On the Euthanizing of Feral Cats
Look, people, we’ve got a feral cat problem in South Florida, and it’s not going anywhere. And because it’s largely our fault, due to lack of education and action regarding spaying and neutering, we, in my opinion, are obligated to do something about it. In While others shop, woman tends to feral cats, Daphne Duret of the Palm Beach Post reports that in Jensen Beach, a ways north of where I live, there’s a clash between a woman who cares for a colony of feral cats, and the people who want them gone. Substitute any town for Jensen Beach–the story is the same.
What we have here is a classic choice between two evils, like most elections for president. And you might be suprised about where Animal Person stands.
- People don’t sterilize their cats, then proceed to let them out to wreak havoc–reproductively speaking–on the cat population, and to possibly catch, or spread, diseases. My kitty, Emily Fokker, is a carrier of Feline Infectious Peritonitis (FIP), which she transmitted to my husband’s kitty, Lars Axl Fokker, who promtly died a horrifying death several month’s later. We affectionately refer to her as "the death machine," because if we were to let her outside, she’d clear out the entire neighborhood of felines in no time.
- Cats who live outside freeze, starve, get hit by cars, get abused by cruel people, are constantly on their guard, and contract all kinds of diseases, including FIP, Feline HIV (FIV), and Feline Leukemia (FeLV), then pass them on. Death by these diseases is no picnic when you live in a fabulous suburban house surrounded by people who love you and every comfort you can imagine. What must it be like outside, with no medical care, no love, and little or no comfort?
- What do you think is the disposition of the cats who can survive the streets?
- Our shelters and sanctuaries–kill and no-kill–are bursting with healthy cats.
We’re far beyond the point where we can feed and sterilize all of the cats in feral cat colonies, test them all for terminal and/or contagious diseases, treat them, and return them so that we start transforming our colonies to groups of only sterile, healthy cats. Call me crazy, but with the limited resources that currently are allocated to "pet" control, I just don’t see that happening.
Here is the Gray Matter: Is the life on the streets that I describe a good life for a cat? Is it one you would choose? And given the millions of cats in shelters, and the millions (about half) who are euthanized, can we, realistically, afford to spend our resources on feral cats?

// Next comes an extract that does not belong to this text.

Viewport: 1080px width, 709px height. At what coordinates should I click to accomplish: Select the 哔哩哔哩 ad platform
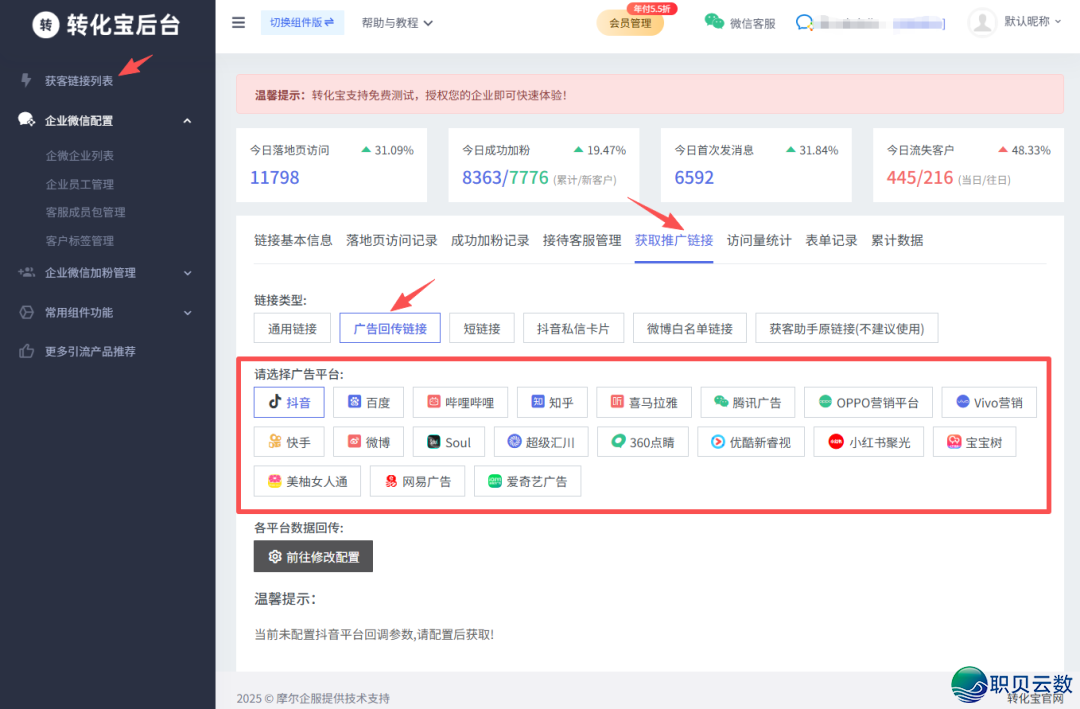pyautogui.click(x=462, y=402)
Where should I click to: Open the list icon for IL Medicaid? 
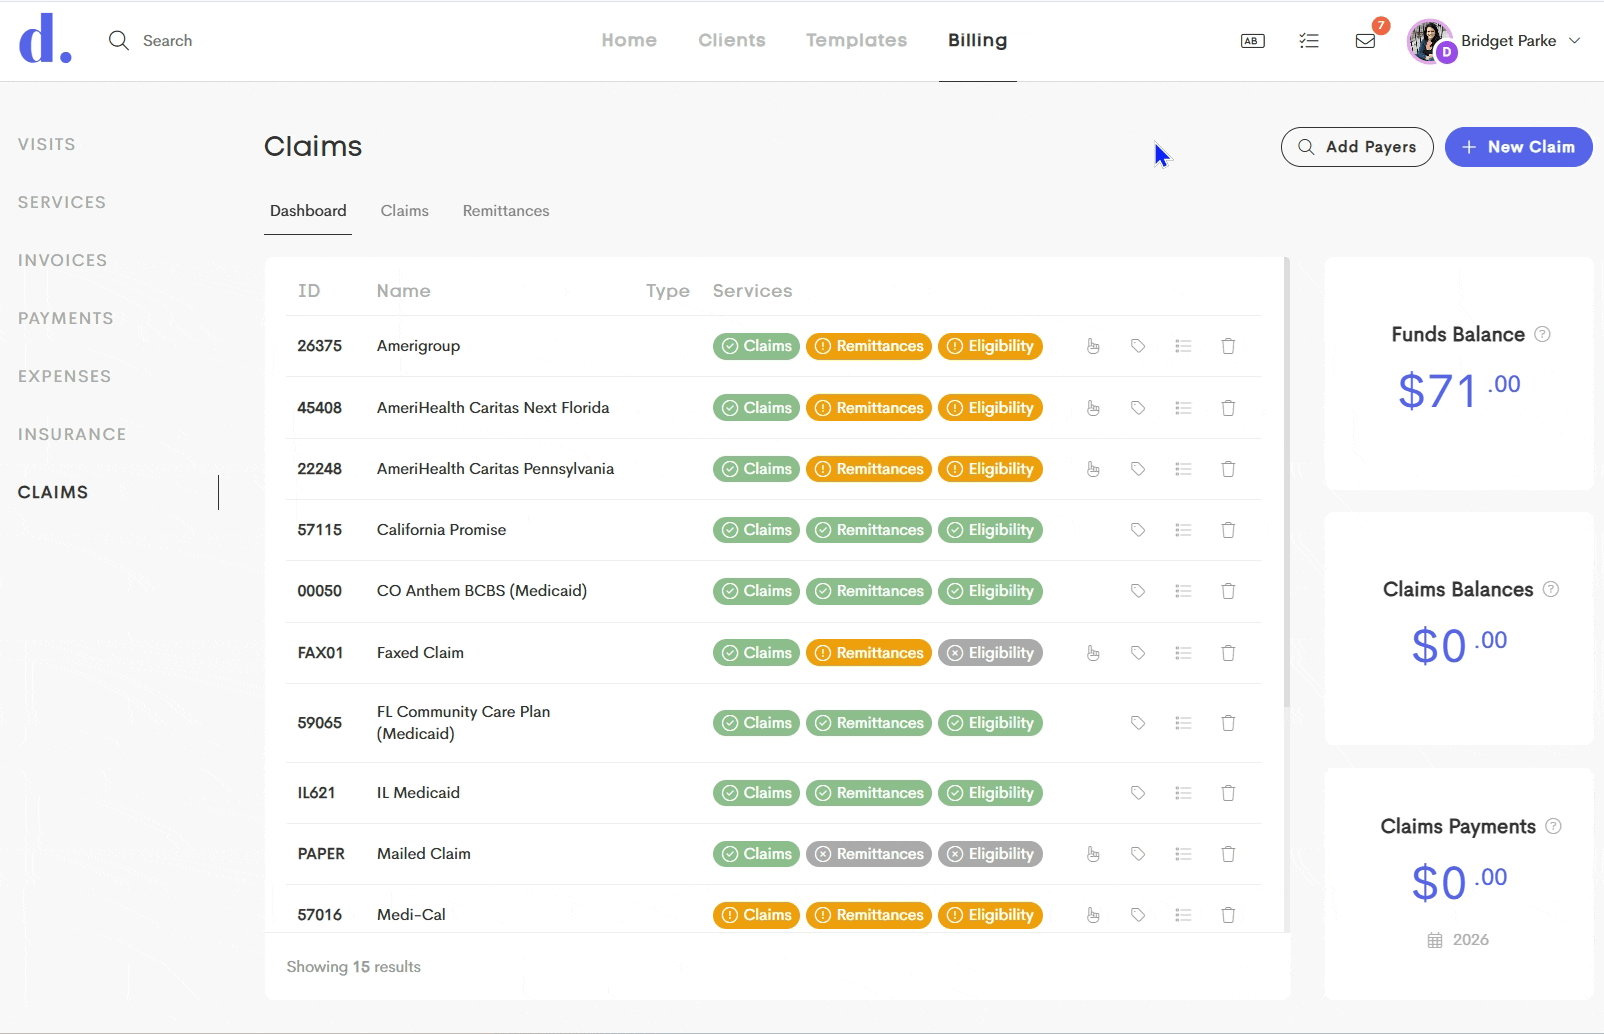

I’m not a utilitarian, although my reasoning may sound like I am. I believe in decreasing suffering, and after seeing feral cat colonies and the way we deal with them, for decades, I can comfortably say that it’s no way to live and die.
And when you combine the notion of decreasing suffering with the economic realities of the situation, my conscience tells me that euthanasia is the kinder choice.
UPDATE: I have since gained clarity on this issue and am convinced that because veganism and abolition are based on nonviolence, I can no longer support the mass killing of feral cats. This is no longer a Gray Matter for me (however are current solutions are far from perfect). This is the only issue for which I have altered by position.